__Instruções__:
[1] Indique todas as fontes citadas entre parênteses no texto fornecido, tal como nele aparecem identificadas.
[2] Segundo o texto fornecido, por que razão o sacerdote deve conhecer e amar Cristo também no caminho da Cruz? Responda em uma a três frases.
[3] Responda com base no texto fornecido:
(a) Onde é o sacerdote chamado a encontrar Cristo?
(b) Segundo a citação de Pastores dabo vobis, para que é a consagração?
(c) Quem são apontados como os mais pobres entre os pobres?

__Texto fornecido__:

+===+

Por isso cada sacerdote deve ter um espírito missionário, isto é, espírito verdadeiramente "católico", deve "recomeçar a partir de Cristo" para se dirigir a todos, recordando-se de quanto afirmou o nosso Salvador que "quer que todos os homens sejam salvos e alcancem o conhecimento da verdade" (1 Tm 2, 4-6). O sacerdote é chamado a encontrar Cristo na oração, e a conhecê-lo e amá-lo também no caminho da Cruz, que é o caminho do activo e abnegado serviço da caridade. Só assim é provada e testemunhada a autenticidade do seu amor por Deus e é reflectido sobre todos o Rosto misericordioso de Cristo. "A beleza desta imagem resplandece em nós que somos em Cristo, quando nos mostramos homens bons nas obras", recorda-nos São Cirilo de Alexandria (Tractatus ad Tiberium Diaconum socioque, II, in divi Johannis Evangelium).

2. Para ser testemunha autêntica da caridade de Cristo na sociedade

A missão que o sacerdote recebe na Ordenação não é um elemento exterior e justaposto à consagração, mas constitui o seu destino intrínseco e vital: "a consagração é para a missão" (João Paulo II Exortação Apost. Pastores dabo vobis, 24).

"Amor a Deus e amor ao próximo fundem-se entre si: no mais humilde encontramos o próprio Jesus e em Jesus encontramos Deus" escreveu o Santo Padre (Carta enc. Deus caritas est, 15).

Na Eucaristia que é o tesouro inestimável da Igreja de modo particular, fazendo-nos generosos ministros do Pão de vida eterna, somos convidados sempre a contemplar a beleza e a profundidade do mistério do amor de Cristo e a derramar o ímpeto do seu Coração apaixonado sobre todos os homens sem distinção, sobretudo sobre os pobres e os débeis, sobre os mais pobres entre os pobres que são os pecadores, num ininterrupto, humilde e na maior parte das vezes escondido serviço de caridade.

+===+

__Conteúdo do conjunto__:
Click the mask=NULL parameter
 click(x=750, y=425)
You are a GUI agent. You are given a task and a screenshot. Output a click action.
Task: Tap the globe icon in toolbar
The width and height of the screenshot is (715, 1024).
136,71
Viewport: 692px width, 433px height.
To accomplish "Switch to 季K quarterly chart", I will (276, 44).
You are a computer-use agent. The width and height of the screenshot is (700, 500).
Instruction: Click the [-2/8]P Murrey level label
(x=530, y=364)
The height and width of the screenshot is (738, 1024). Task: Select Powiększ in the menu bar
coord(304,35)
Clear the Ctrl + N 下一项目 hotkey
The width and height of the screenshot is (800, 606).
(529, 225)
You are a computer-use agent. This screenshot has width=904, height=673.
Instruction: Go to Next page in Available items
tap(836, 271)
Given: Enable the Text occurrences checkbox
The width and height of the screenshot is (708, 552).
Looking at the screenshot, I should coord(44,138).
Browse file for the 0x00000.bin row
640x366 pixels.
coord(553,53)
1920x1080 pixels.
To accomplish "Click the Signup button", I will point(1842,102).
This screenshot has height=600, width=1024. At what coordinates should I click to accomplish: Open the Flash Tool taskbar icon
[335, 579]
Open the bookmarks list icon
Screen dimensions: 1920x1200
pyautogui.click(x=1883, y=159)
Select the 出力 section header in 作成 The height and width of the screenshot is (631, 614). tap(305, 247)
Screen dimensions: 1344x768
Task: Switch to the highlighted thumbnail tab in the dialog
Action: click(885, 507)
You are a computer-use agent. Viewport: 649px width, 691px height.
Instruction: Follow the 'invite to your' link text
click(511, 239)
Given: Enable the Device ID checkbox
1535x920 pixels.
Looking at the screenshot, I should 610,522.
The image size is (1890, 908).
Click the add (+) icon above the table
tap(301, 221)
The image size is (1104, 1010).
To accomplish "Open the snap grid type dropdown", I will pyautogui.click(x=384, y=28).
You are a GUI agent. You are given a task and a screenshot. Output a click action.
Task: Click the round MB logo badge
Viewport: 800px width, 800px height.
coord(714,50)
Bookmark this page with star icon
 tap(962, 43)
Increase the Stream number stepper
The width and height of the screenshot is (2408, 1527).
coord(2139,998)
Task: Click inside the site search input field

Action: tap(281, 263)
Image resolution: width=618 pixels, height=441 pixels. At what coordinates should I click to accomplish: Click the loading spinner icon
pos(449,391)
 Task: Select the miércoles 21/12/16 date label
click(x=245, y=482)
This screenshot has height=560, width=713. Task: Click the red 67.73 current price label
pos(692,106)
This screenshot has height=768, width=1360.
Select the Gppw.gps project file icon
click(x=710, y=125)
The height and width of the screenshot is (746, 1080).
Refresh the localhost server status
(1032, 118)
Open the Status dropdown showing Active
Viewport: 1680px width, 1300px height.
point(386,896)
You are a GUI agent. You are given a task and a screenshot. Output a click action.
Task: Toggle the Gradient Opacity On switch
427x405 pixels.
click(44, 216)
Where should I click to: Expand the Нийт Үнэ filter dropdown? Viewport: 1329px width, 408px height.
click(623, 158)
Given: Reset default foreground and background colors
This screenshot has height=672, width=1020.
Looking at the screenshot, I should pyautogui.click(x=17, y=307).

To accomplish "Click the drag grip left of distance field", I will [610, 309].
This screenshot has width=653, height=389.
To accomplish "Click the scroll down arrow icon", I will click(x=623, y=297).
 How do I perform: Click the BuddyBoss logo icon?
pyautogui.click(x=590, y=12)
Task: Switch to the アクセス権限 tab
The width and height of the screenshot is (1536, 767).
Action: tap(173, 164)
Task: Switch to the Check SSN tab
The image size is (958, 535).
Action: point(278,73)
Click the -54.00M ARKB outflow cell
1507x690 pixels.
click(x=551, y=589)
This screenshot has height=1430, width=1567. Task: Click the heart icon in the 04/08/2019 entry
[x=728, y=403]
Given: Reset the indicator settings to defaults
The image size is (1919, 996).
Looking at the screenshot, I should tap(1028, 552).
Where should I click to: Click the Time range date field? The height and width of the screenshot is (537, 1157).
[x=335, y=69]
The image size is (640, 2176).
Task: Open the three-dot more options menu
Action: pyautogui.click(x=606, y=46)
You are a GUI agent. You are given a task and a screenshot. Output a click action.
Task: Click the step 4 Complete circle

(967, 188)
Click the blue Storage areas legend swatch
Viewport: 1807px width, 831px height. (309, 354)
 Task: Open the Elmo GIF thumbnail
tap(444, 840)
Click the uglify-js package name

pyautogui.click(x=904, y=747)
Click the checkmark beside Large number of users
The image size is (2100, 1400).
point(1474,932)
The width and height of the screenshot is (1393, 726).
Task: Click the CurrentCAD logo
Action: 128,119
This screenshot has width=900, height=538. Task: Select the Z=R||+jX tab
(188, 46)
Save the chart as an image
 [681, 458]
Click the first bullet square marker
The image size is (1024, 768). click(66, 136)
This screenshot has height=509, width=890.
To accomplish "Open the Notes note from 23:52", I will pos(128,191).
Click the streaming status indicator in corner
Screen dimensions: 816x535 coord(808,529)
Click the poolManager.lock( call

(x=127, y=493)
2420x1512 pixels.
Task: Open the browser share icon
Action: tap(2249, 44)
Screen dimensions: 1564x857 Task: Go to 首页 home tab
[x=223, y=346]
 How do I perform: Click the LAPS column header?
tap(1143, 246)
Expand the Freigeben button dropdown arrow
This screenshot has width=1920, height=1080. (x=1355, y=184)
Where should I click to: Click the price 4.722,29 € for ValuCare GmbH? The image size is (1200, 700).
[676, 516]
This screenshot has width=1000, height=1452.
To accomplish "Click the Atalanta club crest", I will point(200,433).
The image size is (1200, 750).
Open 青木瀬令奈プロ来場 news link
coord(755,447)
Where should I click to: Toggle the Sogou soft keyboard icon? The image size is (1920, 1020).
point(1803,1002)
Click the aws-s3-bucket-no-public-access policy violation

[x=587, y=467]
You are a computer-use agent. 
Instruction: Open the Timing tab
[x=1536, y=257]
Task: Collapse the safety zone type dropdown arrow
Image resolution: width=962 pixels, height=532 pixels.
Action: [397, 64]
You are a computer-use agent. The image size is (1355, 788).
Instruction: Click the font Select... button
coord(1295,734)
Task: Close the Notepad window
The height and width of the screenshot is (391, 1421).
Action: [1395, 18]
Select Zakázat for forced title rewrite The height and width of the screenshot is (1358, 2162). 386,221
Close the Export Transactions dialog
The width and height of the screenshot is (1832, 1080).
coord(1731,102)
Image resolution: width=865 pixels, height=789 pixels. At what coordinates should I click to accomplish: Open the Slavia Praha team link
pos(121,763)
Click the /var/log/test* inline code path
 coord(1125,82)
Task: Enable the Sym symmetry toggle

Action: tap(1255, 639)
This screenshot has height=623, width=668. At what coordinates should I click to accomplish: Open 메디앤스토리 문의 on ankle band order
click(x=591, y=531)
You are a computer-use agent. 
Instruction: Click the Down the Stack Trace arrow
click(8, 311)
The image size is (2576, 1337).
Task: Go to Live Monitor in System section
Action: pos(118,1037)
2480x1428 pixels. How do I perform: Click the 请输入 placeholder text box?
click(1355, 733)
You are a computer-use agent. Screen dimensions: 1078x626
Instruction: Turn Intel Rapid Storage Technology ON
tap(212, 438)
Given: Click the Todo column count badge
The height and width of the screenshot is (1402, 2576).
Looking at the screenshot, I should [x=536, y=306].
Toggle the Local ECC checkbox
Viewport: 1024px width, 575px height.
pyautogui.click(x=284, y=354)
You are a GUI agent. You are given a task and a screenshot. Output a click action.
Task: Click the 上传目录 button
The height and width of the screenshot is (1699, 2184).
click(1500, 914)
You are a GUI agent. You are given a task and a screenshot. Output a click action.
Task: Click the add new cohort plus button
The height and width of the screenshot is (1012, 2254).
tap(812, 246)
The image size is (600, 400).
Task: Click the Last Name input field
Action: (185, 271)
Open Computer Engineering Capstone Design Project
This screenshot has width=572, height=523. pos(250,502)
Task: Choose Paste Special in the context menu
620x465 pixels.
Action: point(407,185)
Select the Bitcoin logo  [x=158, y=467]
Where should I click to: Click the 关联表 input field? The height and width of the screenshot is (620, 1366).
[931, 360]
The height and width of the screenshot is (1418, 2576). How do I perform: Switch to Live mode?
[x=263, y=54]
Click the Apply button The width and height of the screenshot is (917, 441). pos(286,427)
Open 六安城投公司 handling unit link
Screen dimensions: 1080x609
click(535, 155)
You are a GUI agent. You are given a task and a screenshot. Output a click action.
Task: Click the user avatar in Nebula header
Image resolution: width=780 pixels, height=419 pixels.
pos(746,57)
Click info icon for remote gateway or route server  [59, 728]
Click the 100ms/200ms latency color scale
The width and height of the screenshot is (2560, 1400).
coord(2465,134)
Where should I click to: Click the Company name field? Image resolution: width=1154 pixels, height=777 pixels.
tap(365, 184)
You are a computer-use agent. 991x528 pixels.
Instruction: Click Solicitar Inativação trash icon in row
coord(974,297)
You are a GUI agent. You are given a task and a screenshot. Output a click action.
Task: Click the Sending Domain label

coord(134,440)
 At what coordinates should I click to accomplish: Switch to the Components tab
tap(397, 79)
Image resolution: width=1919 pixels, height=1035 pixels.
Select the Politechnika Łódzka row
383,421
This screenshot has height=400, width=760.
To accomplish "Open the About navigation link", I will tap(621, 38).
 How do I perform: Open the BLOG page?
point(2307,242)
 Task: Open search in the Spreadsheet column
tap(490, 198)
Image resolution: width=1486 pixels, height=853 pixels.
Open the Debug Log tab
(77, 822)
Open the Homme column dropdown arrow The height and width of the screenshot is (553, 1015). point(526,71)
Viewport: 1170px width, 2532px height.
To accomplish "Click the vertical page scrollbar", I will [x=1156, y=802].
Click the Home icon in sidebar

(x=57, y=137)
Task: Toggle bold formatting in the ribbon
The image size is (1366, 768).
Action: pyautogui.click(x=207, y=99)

+===+

__Respostas__:
[1]
1 Tm 2, 4-6
São Cirilo de Alexandria, Tractatus ad Tiberium Diaconum socioque, II, in divi Johannis Evangelium
João Paulo II, Exortação Apost. Pastores dabo vobis, 24
Carta enc. Deus caritas est, 15

[2] O caminho da Cruz é o caminho do serviço ativo e abnegado da caridade. Só assim se prova e testemunha a autenticidade do amor do sacerdote por Deus e se reflete sobre todos o Rosto misericordioso de Cristo.

[3]
(a) Na oração.
(b) Para a missão.
(c) Os pecadores.